Written task:
Rewrite all the records below, swapping every "Instruction" for "Command" and leaving everything else unchanged.

Data for processing:
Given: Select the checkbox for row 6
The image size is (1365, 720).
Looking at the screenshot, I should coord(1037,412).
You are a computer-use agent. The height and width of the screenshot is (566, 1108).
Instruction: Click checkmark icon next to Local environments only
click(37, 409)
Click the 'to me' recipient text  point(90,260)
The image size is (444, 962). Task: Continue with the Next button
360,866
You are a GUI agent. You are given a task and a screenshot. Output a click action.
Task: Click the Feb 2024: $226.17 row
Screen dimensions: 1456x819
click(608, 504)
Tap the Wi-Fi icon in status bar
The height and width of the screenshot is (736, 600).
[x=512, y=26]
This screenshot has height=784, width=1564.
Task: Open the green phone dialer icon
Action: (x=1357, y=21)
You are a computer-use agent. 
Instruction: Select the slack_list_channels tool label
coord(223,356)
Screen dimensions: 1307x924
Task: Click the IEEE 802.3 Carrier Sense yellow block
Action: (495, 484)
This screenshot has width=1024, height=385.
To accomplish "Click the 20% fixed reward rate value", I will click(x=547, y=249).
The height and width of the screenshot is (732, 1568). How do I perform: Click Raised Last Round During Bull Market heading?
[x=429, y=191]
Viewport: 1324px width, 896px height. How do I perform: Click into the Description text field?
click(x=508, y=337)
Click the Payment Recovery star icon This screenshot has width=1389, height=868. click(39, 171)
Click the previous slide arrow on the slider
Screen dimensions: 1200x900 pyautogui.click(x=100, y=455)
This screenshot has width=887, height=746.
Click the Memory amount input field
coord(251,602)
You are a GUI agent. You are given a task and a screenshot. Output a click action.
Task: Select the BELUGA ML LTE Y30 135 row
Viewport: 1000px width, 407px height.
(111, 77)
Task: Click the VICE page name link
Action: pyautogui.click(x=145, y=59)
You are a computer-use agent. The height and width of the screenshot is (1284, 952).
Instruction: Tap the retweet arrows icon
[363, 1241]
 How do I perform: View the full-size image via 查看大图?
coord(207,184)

Completed task:
Given: Select the checkbox for row 6
The image size is (1365, 720).
Looking at the screenshot, I should coord(1037,412).
You are a computer-use agent. The height and width of the screenshot is (566, 1108).
Command: Click checkmark icon next to Local environments only
click(37, 409)
Click the 'to me' recipient text  point(90,260)
The image size is (444, 962). Task: Continue with the Next button
360,866
You are a GUI agent. You are given a task and a screenshot. Output a click action.
Task: Click the Feb 2024: $226.17 row
Screen dimensions: 1456x819
click(608, 504)
Tap the Wi-Fi icon in status bar
The height and width of the screenshot is (736, 600).
[x=512, y=26]
This screenshot has height=784, width=1564.
Task: Open the green phone dialer icon
Action: (x=1357, y=21)
You are a computer-use agent. 
Command: Select the slack_list_channels tool label
coord(223,356)
Screen dimensions: 1307x924
Task: Click the IEEE 802.3 Carrier Sense yellow block
Action: (495, 484)
This screenshot has width=1024, height=385.
To accomplish "Click the 20% fixed reward rate value", I will click(x=547, y=249).
The height and width of the screenshot is (732, 1568). How do I perform: Click Raised Last Round During Bull Market heading?
[x=429, y=191]
Viewport: 1324px width, 896px height. How do I perform: Click into the Description text field?
click(x=508, y=337)
Click the Payment Recovery star icon This screenshot has width=1389, height=868. click(39, 171)
Click the previous slide arrow on the slider
Screen dimensions: 1200x900 pyautogui.click(x=100, y=455)
This screenshot has width=887, height=746.
Click the Memory amount input field
coord(251,602)
You are a GUI agent. You are given a task and a screenshot. Output a click action.
Task: Select the BELUGA ML LTE Y30 135 row
Viewport: 1000px width, 407px height.
(111, 77)
Task: Click the VICE page name link
Action: pyautogui.click(x=145, y=59)
You are a computer-use agent. The height and width of the screenshot is (1284, 952).
Command: Tap the retweet arrows icon
[363, 1241]
 How do I perform: View the full-size image via 查看大图?
coord(207,184)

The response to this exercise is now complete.